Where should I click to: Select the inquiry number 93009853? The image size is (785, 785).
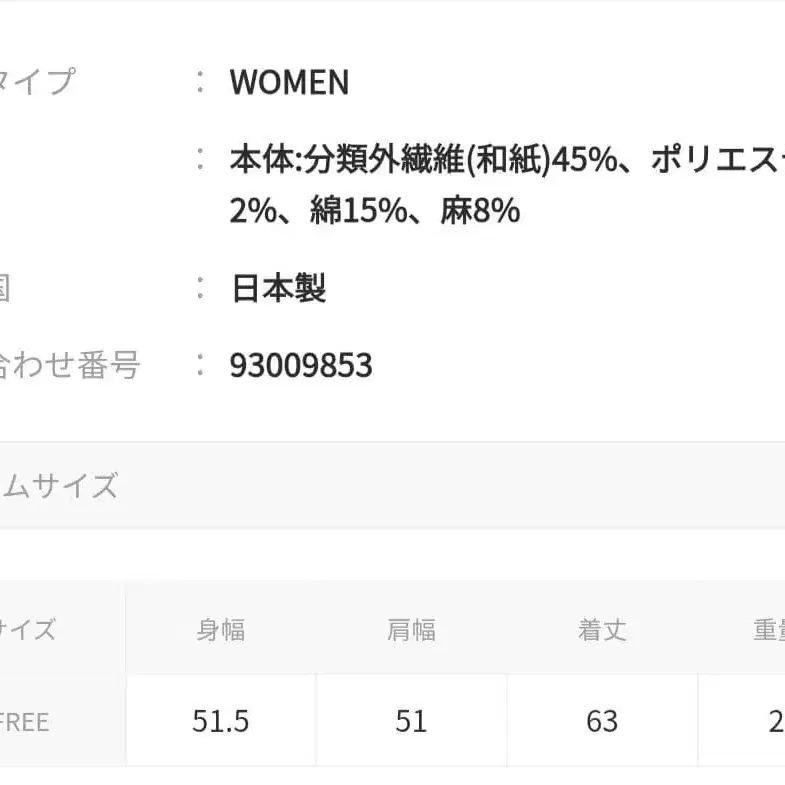click(301, 365)
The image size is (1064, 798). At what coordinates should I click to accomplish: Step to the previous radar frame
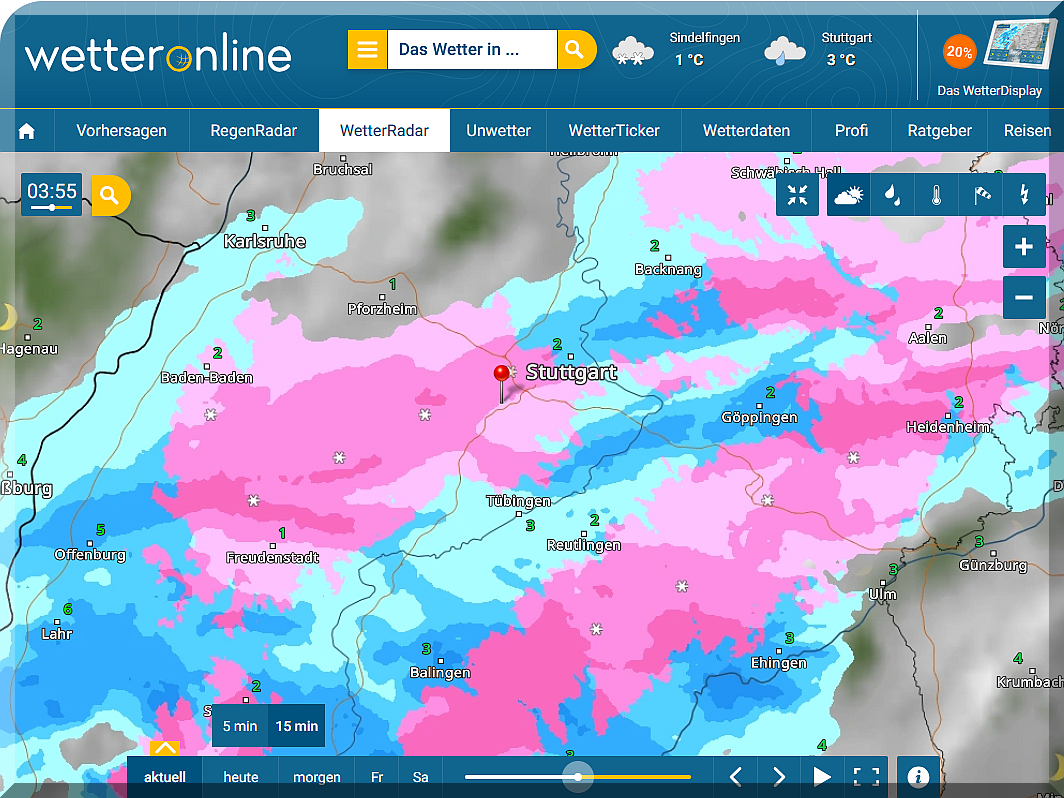pos(735,777)
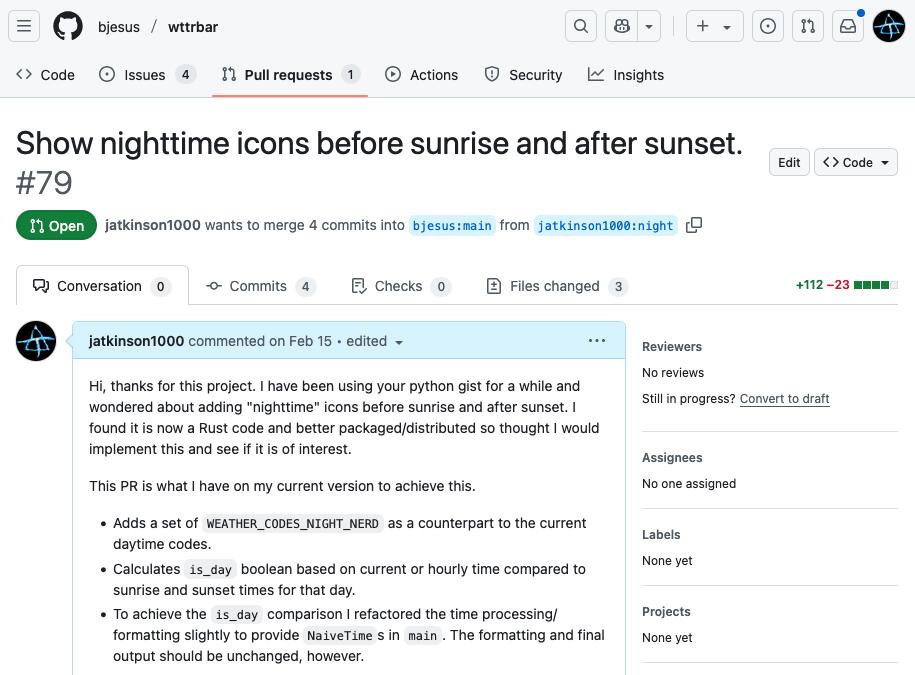Copy the branch name jatkinson1000:night
Viewport: 915px width, 675px height.
click(694, 225)
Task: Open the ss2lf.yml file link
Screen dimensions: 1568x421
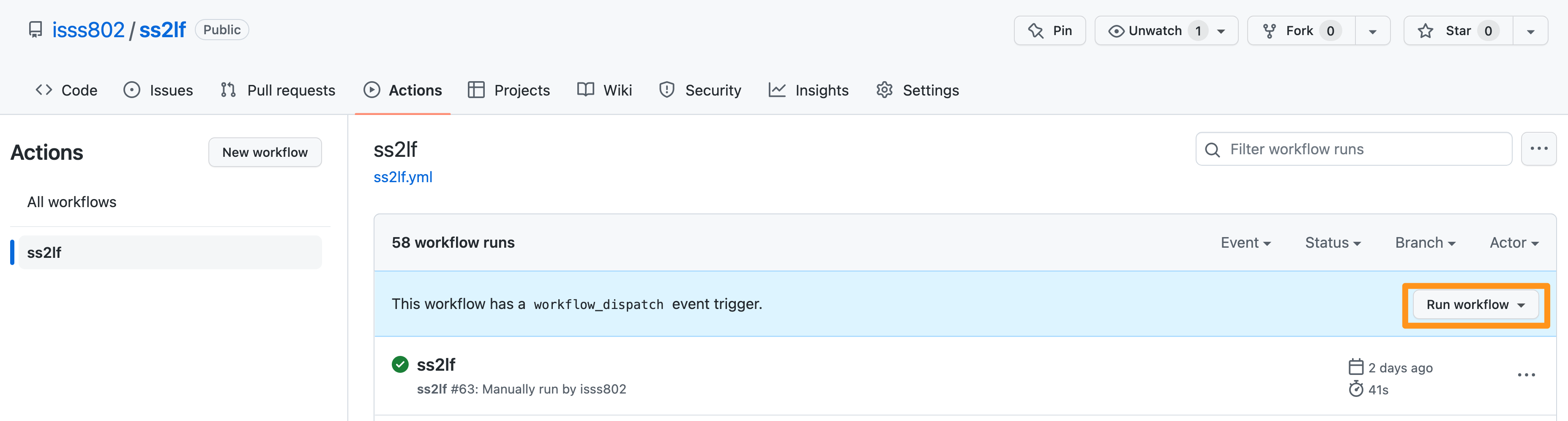Action: [x=403, y=177]
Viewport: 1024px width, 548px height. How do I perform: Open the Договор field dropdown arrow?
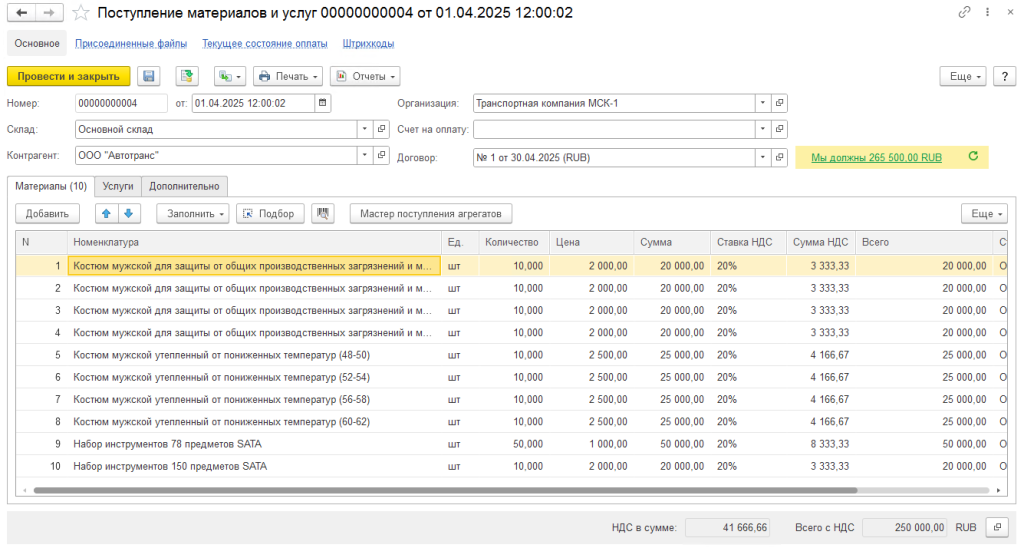coord(762,157)
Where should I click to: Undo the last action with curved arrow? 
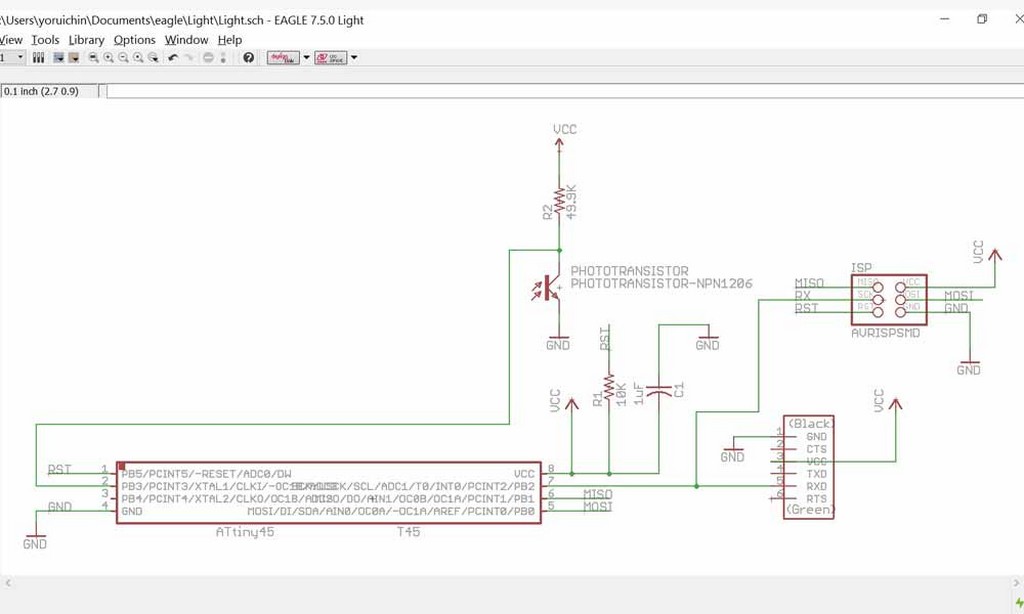tap(173, 57)
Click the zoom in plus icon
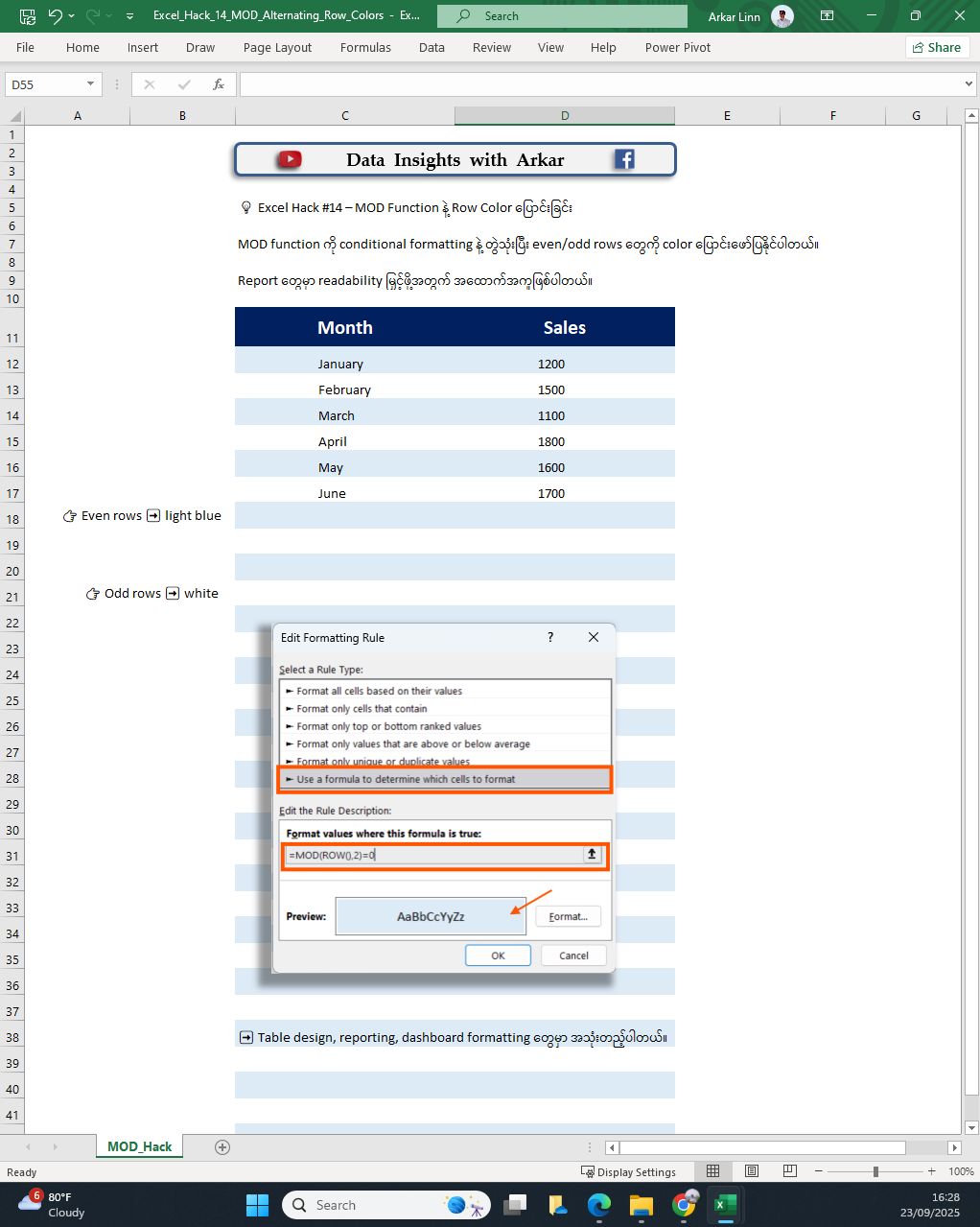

* TASK REQUIREMENTS *
Extract the data from the line containing "The image size is (1064, 798)." through the end of the data, reproducing each line word for word. Leave the pictures out of your answer.

* FULL ANSWER *
The image size is (1064, 798). At what coordinates should I click to accomplish: Step to the previous radar frame
pos(735,777)
Copy the branch name jatkinson1000:night
Viewport: 915px width, 675px height.
click(694, 225)
Task: Open the ss2lf.yml file link
Screen dimensions: 1568x421
Action: [x=403, y=177]
Viewport: 1024px width, 548px height. How do I perform: Open the Договор field dropdown arrow?
coord(762,157)
Where should I click to: Undo the last action with curved arrow? 
tap(173, 57)
Click the zoom in plus icon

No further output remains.